Pero aún estamos lejos de averiguarlo todo sobre los efectos biológicos del ajo en el cuerpo, que son tema de investigación actual. Distintos estudios han mostrado que es capaz de potenciar el sistema inmune y, específicamente, la producción de leucocitos; reducir la tensión arterial y el colesterol LDL si es consumido con regularidad, además de tener actividad anticoagulante, lo que protege en conjunto y a la larga la salud del sistema cardiovascular. Por otro lado, su actividad antioxidante podría prevenir parte del deterioro de los huesos, que conduce a la osteoporosis, y el del sistema nervioso, que conduce a distintas formas de la demencia. Esto se debe precisamente a aquello que le da su característico olor, un conjunto de casi 20 moléculas orgánicas muy poco comunes en la naturaleza que deben su aroma al azufre y son livianas y muy inestables: se transforman a lo largo del tiempo a temperatura ambiente, pero también con calor, ofreciendo aromas con matices diferentes según el momento o la técnica con la que se incluya el ajo en la preparación. Valga la pena anotar que demasiado calor o tiempo de cocción terminan por desintegrar la mayoría de estos volátiles compuestos.
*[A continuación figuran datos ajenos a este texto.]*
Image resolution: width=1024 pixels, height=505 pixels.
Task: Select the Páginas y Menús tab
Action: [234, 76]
La más famosa y estudiada de estas sustancias es la alicina, compuesto que, sin embargo, no existe en sí en los bulbos: es fruto de su preparación. En el ajo están presentes la aliina, molécula precursora, y la enzima alinasa, que sólo una vez se encuentran pueden producir la alicina. Así que es aplastándolo, rebanándolo, picándolo, triturándolo y dándole tiempo que esta molécula (entre varias más) puede expresar toda su magia. Es decir, su aroma, ese que contiene la posibilidad de una mejor salud, el aliento fatal que acaba una cita y la nefasta exacerbación de la anemia de un paciente con porfiria congénita eritropoyética, uno de los raros diagnósticos candidatos a explicar la sintomatología que pudo dar origen a la idea del vampiro en la cultura popular y que explicaría la consideración del Allium sativum como peor pesadilla de dichas criaturas.
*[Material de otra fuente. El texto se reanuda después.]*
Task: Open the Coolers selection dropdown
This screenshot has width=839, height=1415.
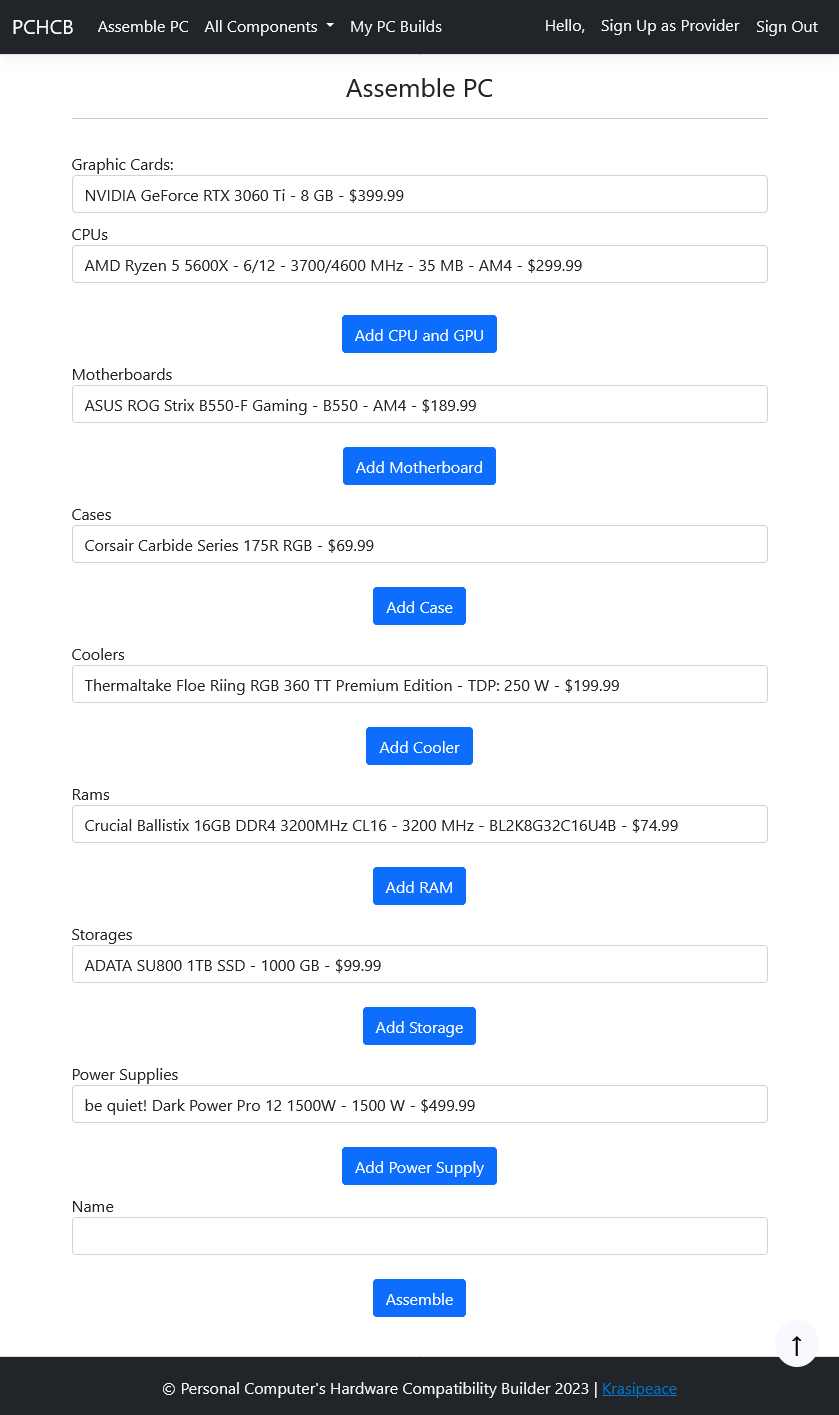Action: pos(419,685)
En lo que a mí respecta, muero de ganas por ese olor mezclado con el jengibre, la cebolla y la crema de coco en la antesala de un curri; en los langostinos que se sofríen en aceite de oliva; en la crema de leche que cuece los champiñones mezclados con vino blanco y cebolla; en el pan que ha sido con él untado, amasado o decorado, sea baguette, bâtard rústico o focaccia; en el adobo de algún pescado al horno; en la sencillez del arroz que se dora en su aroma antes de entrar en cocción. Aplastarlos y desnudarlos es lo primero que hago antes de comenzar; picarlos y agregarlos, el paso que demoro mientras doy tiempo a que despierte el potencial molecular que metió en su modesta geometría la historia universal.